Task requirements: Locate each line of the data below that contains the string "target", and copy those lines out.

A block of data
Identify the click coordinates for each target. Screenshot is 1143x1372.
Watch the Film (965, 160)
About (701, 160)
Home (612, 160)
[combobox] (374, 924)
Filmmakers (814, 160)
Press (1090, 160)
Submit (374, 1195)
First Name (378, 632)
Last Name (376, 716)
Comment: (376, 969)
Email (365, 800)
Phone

* * *

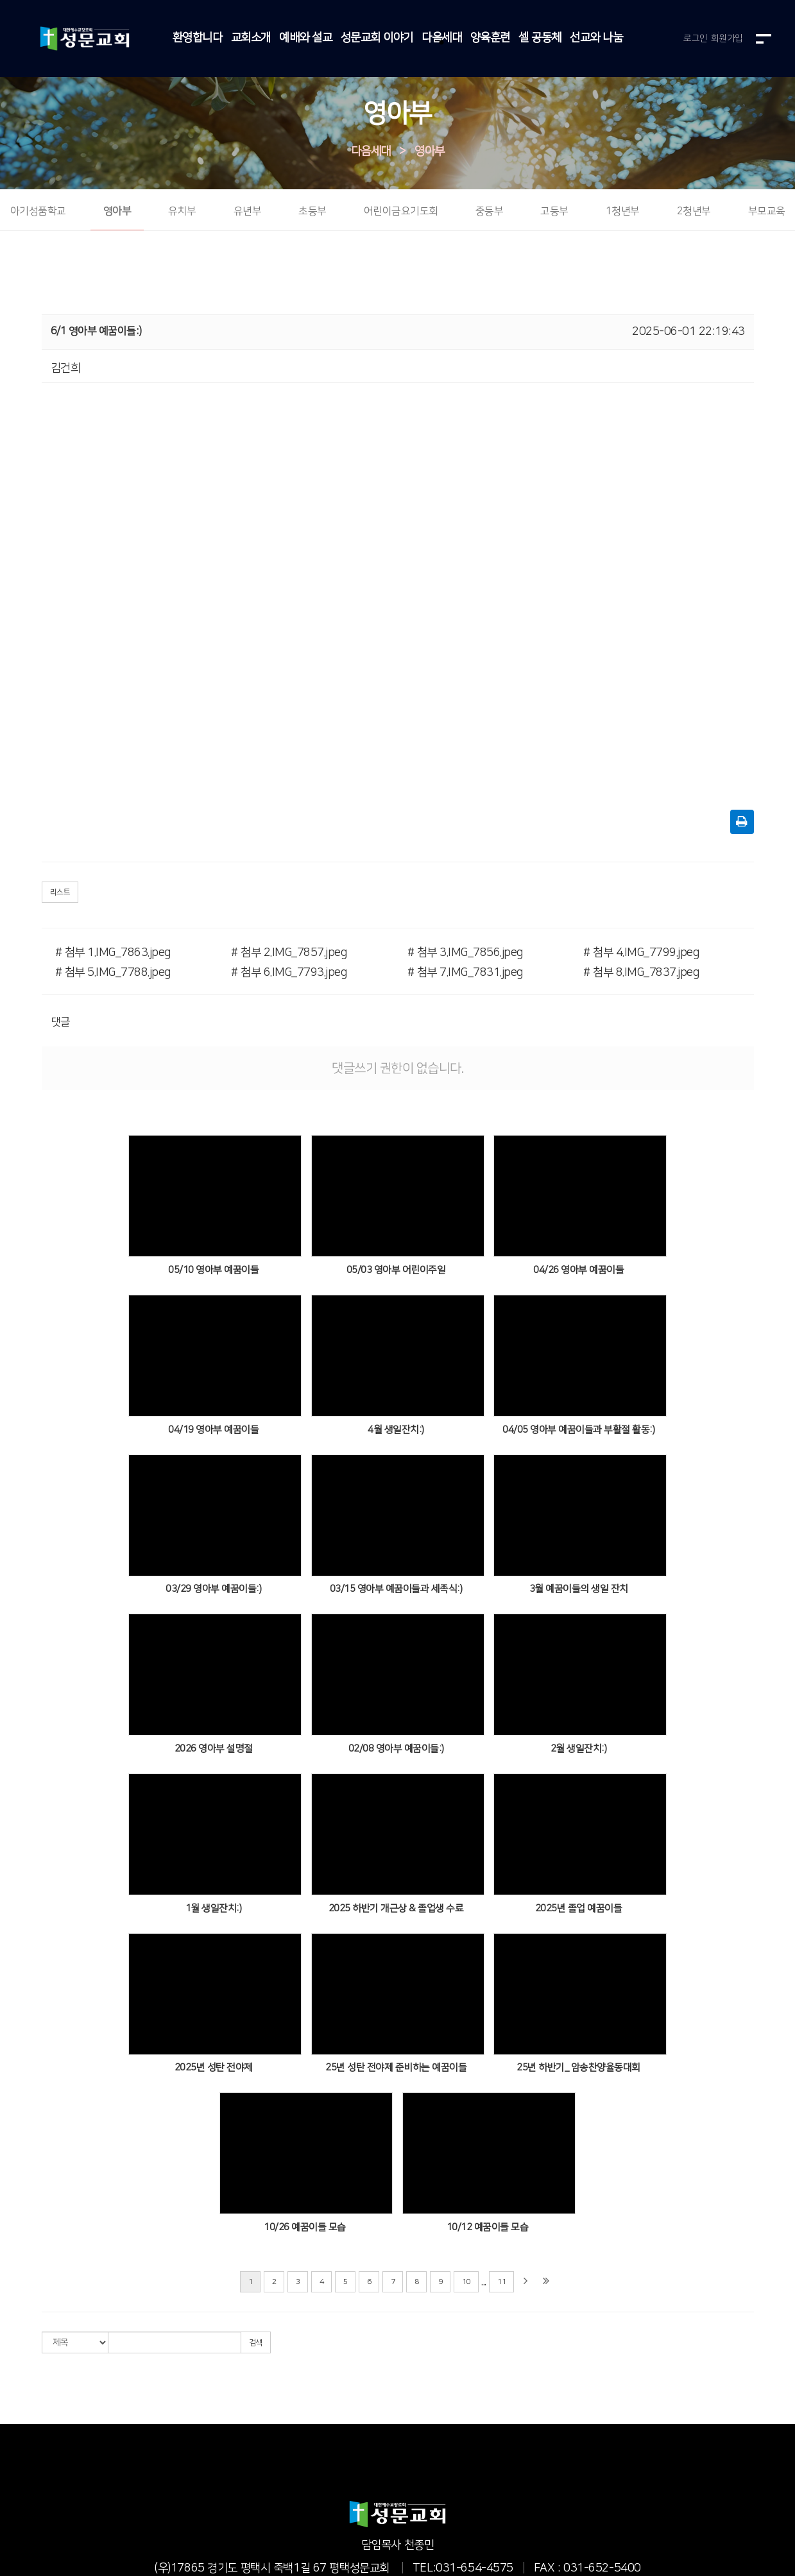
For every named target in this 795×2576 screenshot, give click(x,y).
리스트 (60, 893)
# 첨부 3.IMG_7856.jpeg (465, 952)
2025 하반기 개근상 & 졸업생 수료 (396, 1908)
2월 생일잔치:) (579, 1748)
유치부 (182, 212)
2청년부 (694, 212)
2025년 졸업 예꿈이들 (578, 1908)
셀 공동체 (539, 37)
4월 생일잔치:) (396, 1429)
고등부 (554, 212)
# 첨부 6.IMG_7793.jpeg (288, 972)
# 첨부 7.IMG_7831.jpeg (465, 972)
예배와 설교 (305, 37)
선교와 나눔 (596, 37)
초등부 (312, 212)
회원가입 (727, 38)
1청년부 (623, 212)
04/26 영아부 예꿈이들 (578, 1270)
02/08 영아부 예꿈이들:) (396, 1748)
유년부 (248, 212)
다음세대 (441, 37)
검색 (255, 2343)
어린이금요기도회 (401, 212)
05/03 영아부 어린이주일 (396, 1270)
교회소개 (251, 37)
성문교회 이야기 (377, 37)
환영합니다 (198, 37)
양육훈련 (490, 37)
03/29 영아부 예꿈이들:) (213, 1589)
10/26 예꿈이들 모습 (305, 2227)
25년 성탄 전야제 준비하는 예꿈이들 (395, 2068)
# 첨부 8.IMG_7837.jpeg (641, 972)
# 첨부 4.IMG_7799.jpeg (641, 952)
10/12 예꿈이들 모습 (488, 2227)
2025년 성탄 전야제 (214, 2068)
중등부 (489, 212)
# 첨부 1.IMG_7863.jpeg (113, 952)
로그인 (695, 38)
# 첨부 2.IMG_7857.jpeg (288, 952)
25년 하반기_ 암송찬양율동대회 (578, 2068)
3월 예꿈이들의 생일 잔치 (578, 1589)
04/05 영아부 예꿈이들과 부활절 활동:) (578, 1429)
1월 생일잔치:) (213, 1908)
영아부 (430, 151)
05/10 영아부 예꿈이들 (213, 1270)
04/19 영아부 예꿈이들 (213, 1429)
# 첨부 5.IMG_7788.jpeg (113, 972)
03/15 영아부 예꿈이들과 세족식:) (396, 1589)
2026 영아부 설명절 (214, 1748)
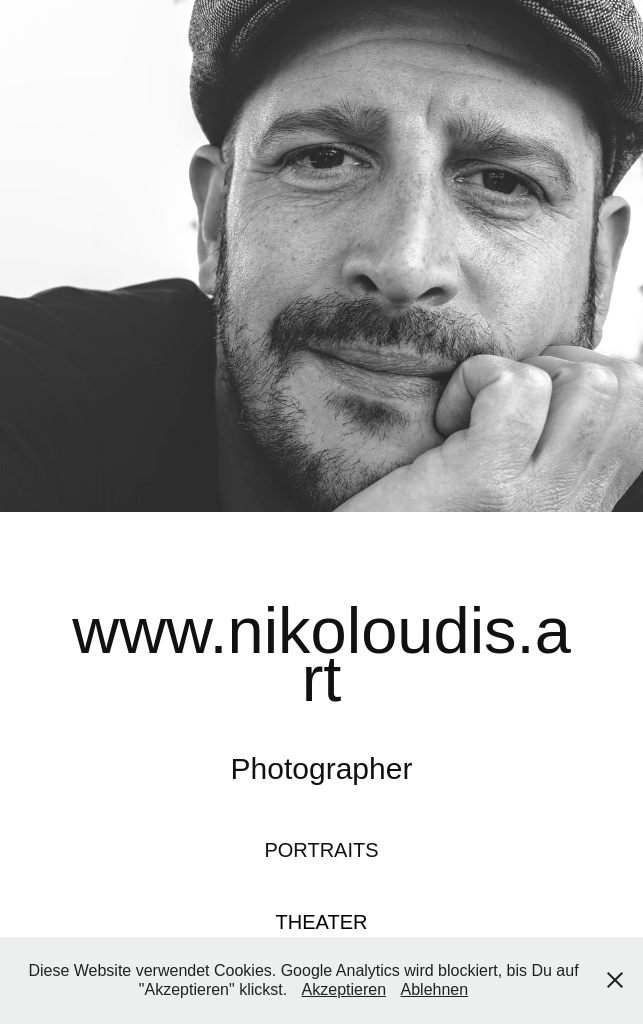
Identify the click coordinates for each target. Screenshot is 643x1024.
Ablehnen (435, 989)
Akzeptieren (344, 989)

---

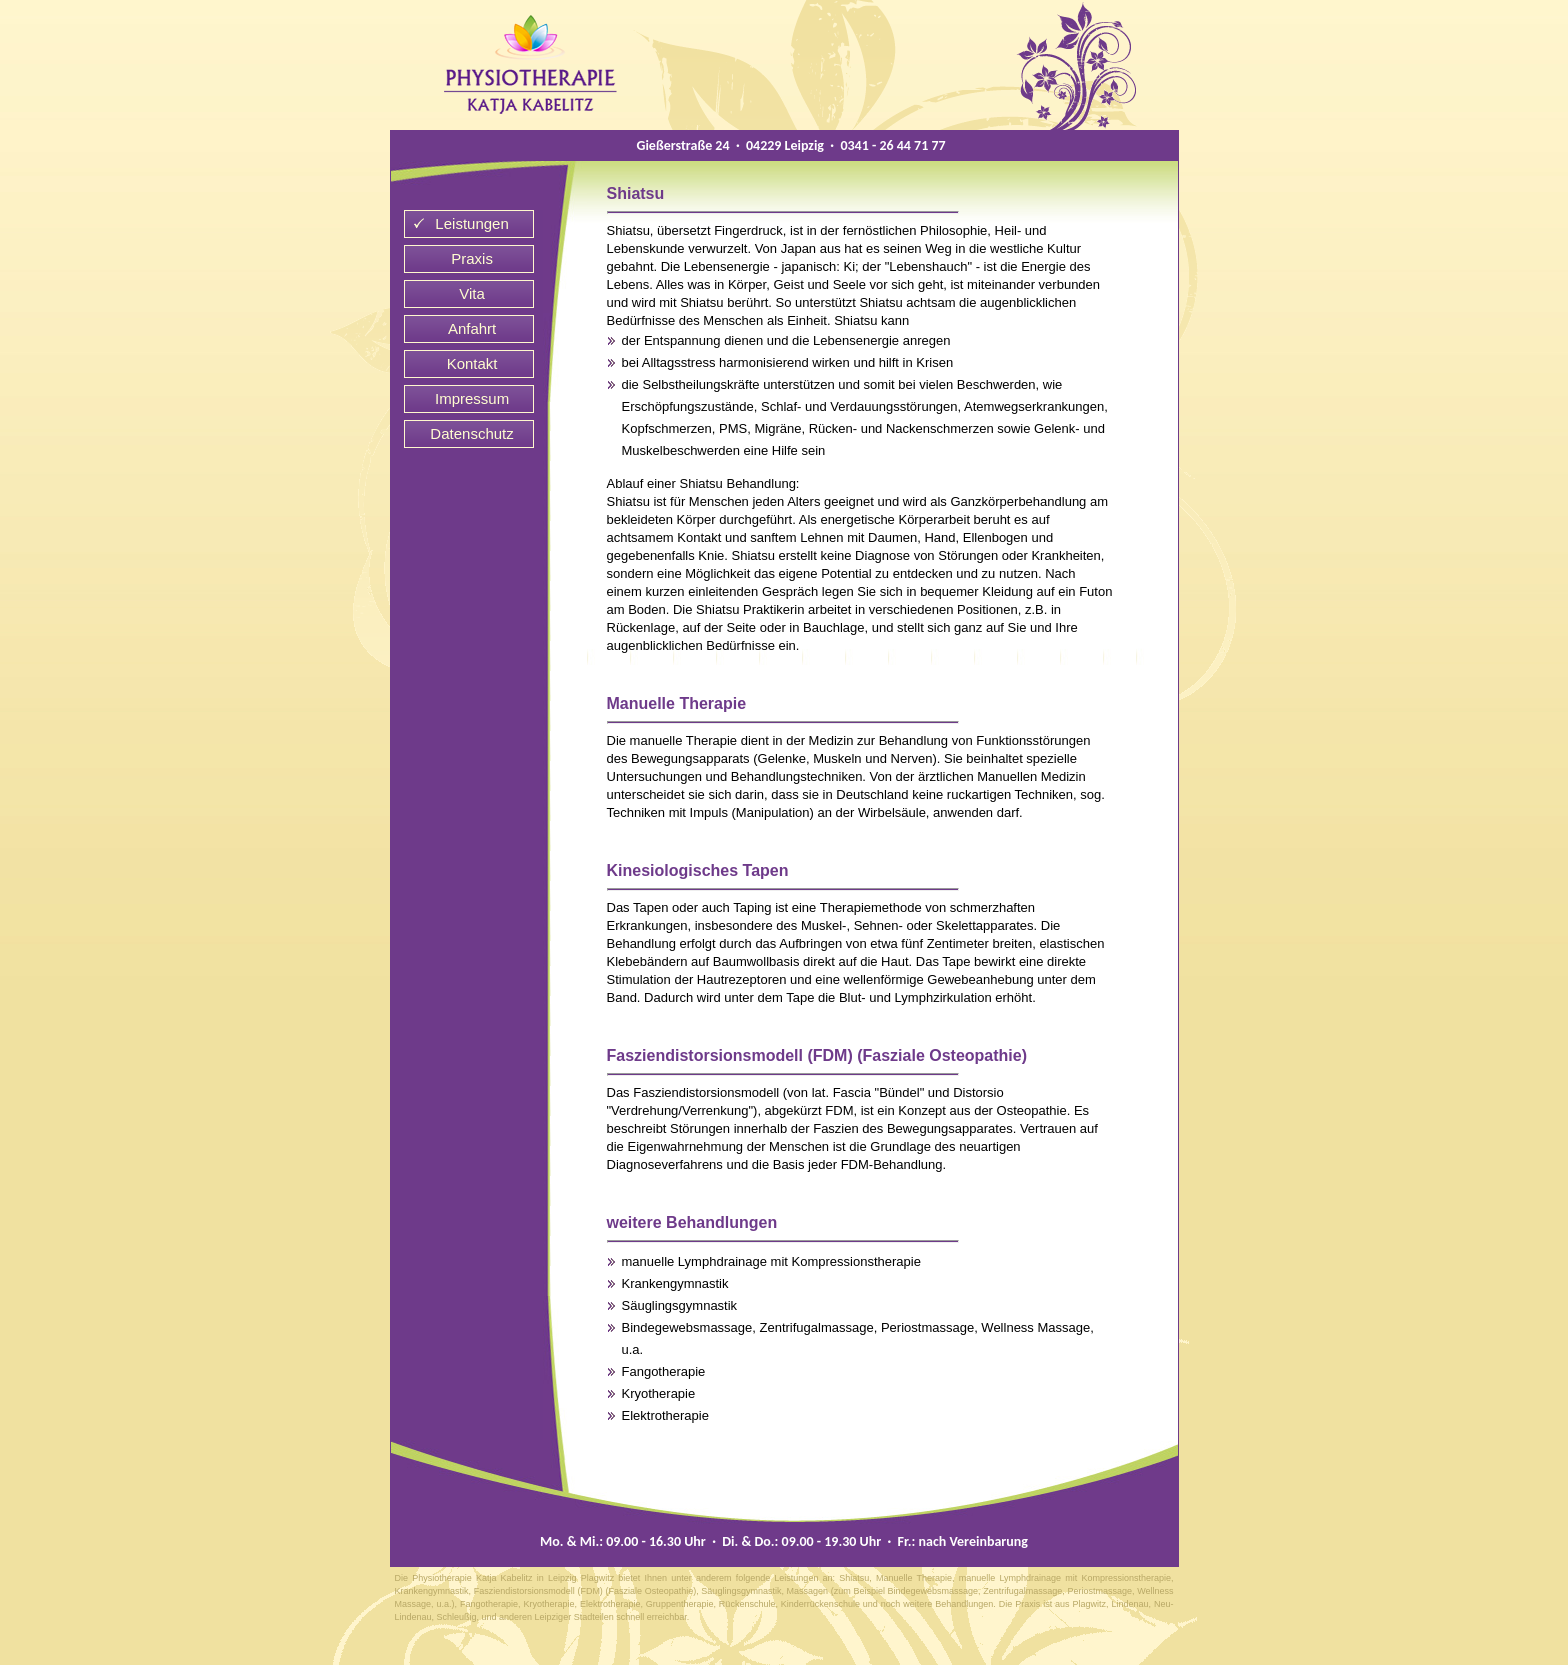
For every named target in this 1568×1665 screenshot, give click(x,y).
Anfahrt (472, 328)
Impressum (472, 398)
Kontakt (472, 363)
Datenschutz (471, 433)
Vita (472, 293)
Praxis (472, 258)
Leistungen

Worked solution:
Identify the click coordinates for each target. Screenshot is 1143x1372.
For every named target in this 795×2576 screenshot, give click(x,y).
Identify the click coordinates for each target. Screenshot is 643x1024.
For every named target in this 1568×1665 screenshot, give click(x,y).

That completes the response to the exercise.